MIPT has created a system to automatically track an object using various cameras. Andrey Leus, one of the leading researchers of the Laboratory of Special Purpose Digital Systems of the Moscow Institute of Physics and Technology, told socialbites.ca.
Modern computer algorithms make it possible to recognize images from photos and videos, including human faces. However, in most cases, such programs can only record the fact of the presence of a target object in the frame of one of the cameras; For long-term observation of a person (or machine) and restoration of its course, operator intervention is required.
“The system we created allows you to create tracks. [записи пути] to link together images of observed objects and different cameras. Most modern surveillance cameras with image recognition define each found object as a “new found object” and the system will not see the link between them, even if another camera is observing it at that moment. Imagine a car driving through the city, but its number can only be recognized on a camera. “Our algorithm allows us to identify an image of a car with a visible license plate with an image of the same car on other cameras where the license plate is not visible.”
In this way, the surveillance system can automatically track the target object and “transfer” it to the next cameras in turn. Human perception can serve as a crude analogy: if in one close-up we find the person we need in a crowd with a hat and a long coat, then in other frames we can recognize him simply by seeing a silhouette. faceless hat and coat. At the same time, each object is not assigned an image, but a whole series at different distances and from different angles.

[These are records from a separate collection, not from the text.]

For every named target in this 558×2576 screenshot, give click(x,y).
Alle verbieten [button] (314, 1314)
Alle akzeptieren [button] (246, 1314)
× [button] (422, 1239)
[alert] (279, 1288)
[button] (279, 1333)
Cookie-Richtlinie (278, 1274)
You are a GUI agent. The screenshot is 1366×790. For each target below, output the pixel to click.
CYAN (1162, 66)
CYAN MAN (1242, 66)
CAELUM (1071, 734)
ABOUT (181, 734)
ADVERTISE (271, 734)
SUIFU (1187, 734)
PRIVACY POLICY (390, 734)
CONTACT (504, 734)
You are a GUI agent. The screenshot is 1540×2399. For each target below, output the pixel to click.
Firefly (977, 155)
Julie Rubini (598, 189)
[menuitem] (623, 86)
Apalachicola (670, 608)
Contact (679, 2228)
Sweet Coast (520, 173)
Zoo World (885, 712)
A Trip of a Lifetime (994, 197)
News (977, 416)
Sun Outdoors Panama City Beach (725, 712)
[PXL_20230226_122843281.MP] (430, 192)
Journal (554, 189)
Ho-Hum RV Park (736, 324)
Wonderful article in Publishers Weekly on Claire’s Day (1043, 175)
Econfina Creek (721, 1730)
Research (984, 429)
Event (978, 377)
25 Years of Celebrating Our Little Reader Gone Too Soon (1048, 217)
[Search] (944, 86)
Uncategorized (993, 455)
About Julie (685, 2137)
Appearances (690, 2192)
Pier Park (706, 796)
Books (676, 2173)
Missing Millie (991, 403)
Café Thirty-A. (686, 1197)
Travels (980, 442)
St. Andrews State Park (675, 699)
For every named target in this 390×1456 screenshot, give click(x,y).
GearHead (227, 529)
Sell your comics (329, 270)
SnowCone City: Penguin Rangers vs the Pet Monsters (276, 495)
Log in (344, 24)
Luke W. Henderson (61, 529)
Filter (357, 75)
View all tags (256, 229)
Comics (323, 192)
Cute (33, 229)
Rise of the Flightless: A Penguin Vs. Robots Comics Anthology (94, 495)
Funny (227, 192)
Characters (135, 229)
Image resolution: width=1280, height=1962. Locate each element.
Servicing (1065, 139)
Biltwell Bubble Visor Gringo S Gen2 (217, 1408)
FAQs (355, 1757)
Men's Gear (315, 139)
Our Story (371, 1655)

“When recording a track, each camera records a series of shots. Therefore, not a picture is associated with the object, but a whole set of hundreds and thousands. After memorizing this dataset, we can easily recognize the object in the next camera and continue watching it,” Leus explained.
In this case, the surveillance system can be connected to the area where the cameras are located. This allows, for example, to monitor a student’s participation in lectures – to determine in which audience and when a person is present.